I'm looking for a poem called" Jenny Kissed Me" or perhaps just "Jenny".
It's about a man at the end of his life, looking back realizes, that most things that he thought important at the time are fading from his memory. The one thing that stays with him now, is that Jenny kissed him.
Does anyone know the poem or the author? Thank you.

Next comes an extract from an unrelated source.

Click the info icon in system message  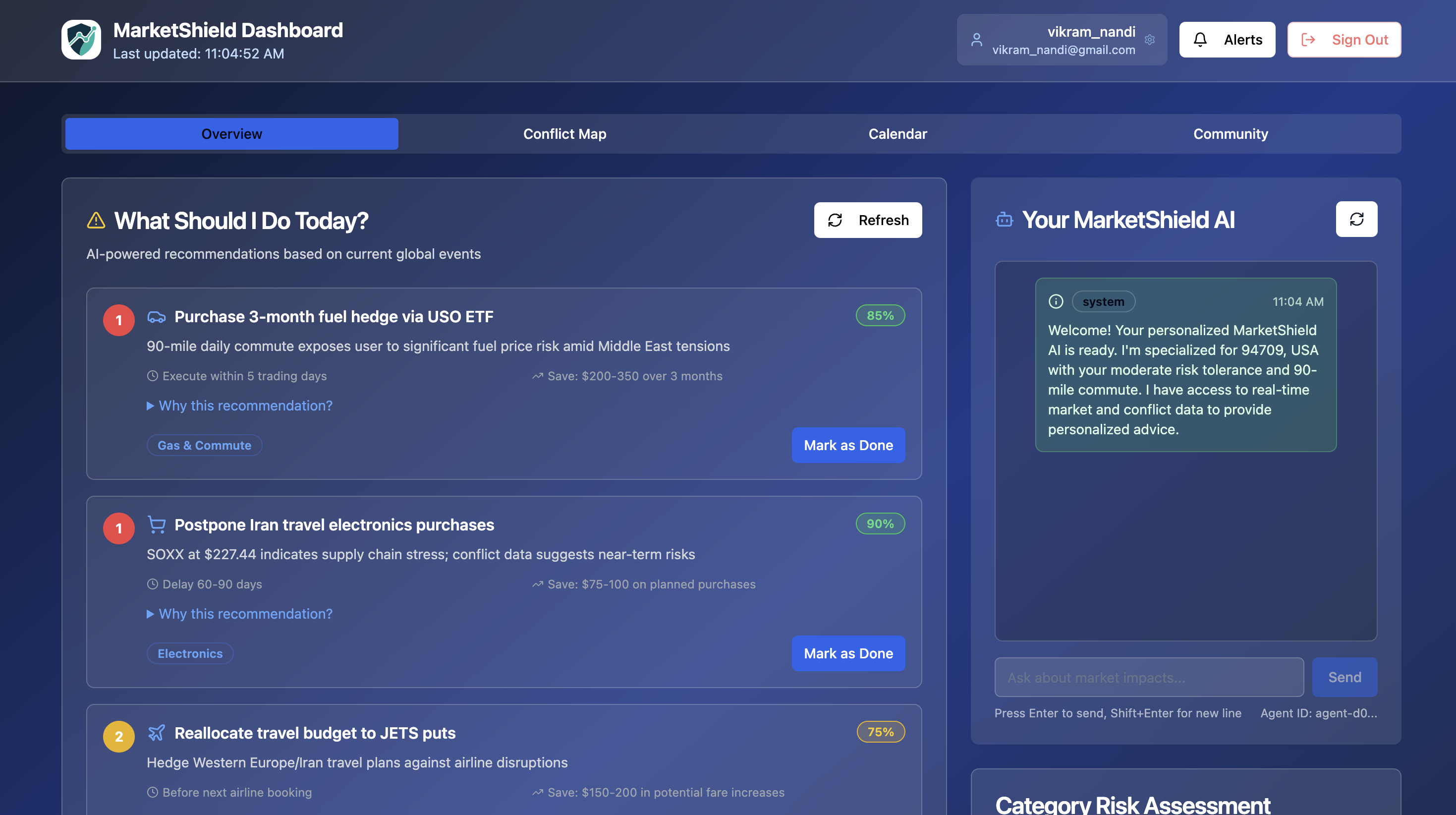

I'ts by Leigh Hunt - you can find a collection of his poems in the Classic Poets list on this site.
rikki.
------------
Jenny kiss'd Me
by Leigh Hunt
Jenny kiss'd me when we met,
Jumping from the chair she sat in;
Time, you thief, who love to get
Sweets into your list, put that in!
Say I'm weary, say I'm sad,
Say that health and welth have miss'd me,
Say I'm growing old, but add,
Jenny kiss'd me
I must have learned this poem from a cynic, because the version that stays in my head runs:
Say I'm weary, say I'm sad
Say that health and wealth have missed me
And if you seek a reason, add
Jenny kissed me.
Bruce Newling did a parody of this one. I will check around the house and see if I can find a copy. Ended with, 'Thank goodness Jenny merely kissed me", I believe. She had the flu or something.

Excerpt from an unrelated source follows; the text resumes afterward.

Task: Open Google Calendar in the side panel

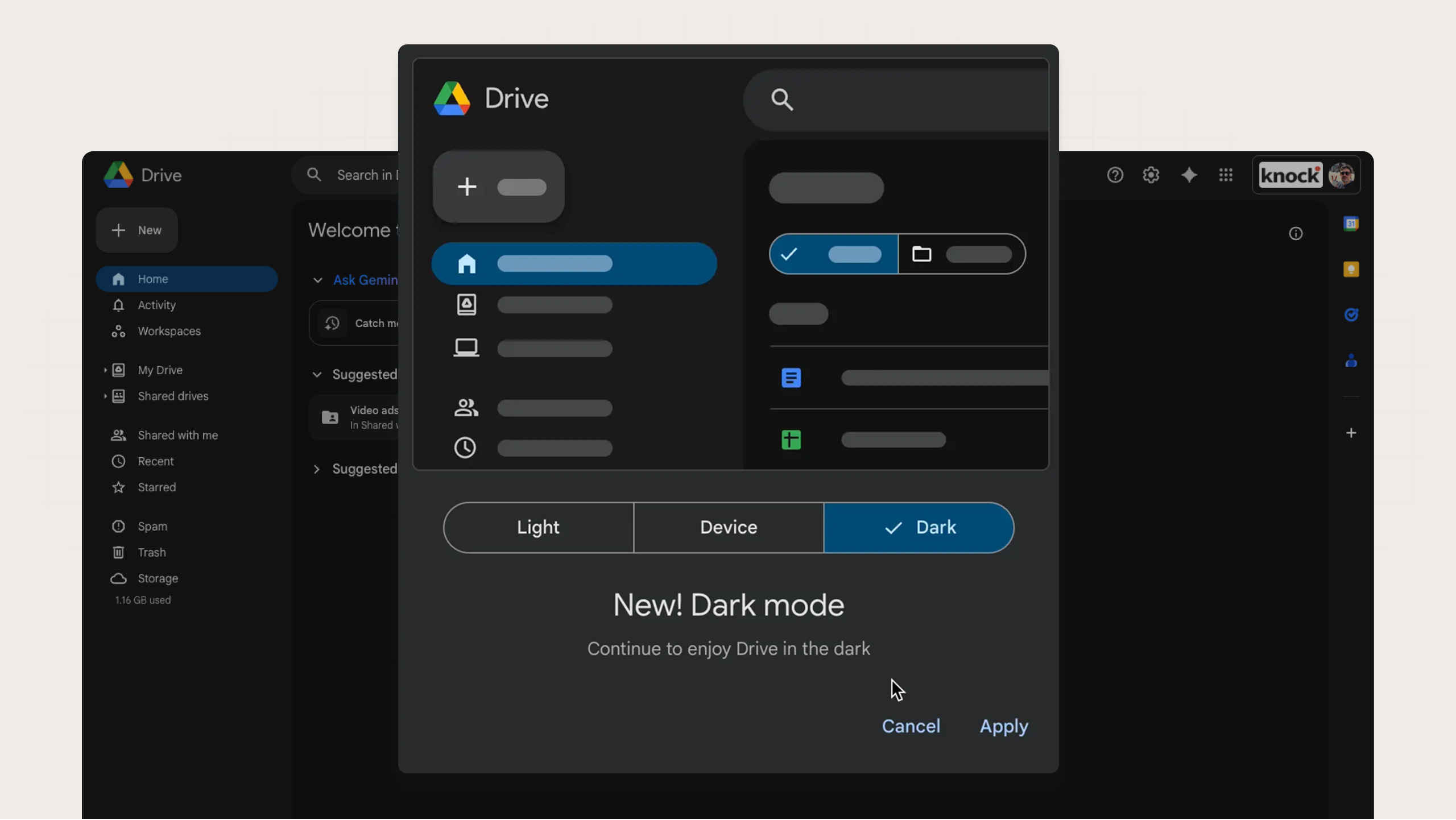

I remember reading elsewhere someone arguing that Hunt's ditty is an eight-line rondeau, but I again forget where I saw it.
< rummages > Ah, here it is ... folded in half with some twenty other pages of his rhymes. Brown envelope, so of course it hides neatly at the bottom of the bookshelf.

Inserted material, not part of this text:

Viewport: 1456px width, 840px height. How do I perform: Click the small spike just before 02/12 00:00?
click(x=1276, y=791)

Jenny kissed me when we met.
She, adorned in silk and satin,
Told me, "That is all you get;
And as you leave, don't let the cat in."
Retrospection makes me glad:
Dread disease perhaps thus missed me.
God knows what I might have had
Had Jenny more than merely kissed me.
I can see I didn't remember correctly about the flu.
Newling is also the one who invented the McWhirtle:
Dear Ann Landers
----------------
I'm really disgusted
With Myrtle McWhirtle,
The out-of-work bimbo
Residing next door.
She knows where to find
Herself honest employment
But chooses instead to be
Neighborhood whore.
According to our friends at the University of Toronto:
Notes
1] The Jenny of the poem is said to have been Jane Welsh Carlyle, wife of Thomas Carlyle.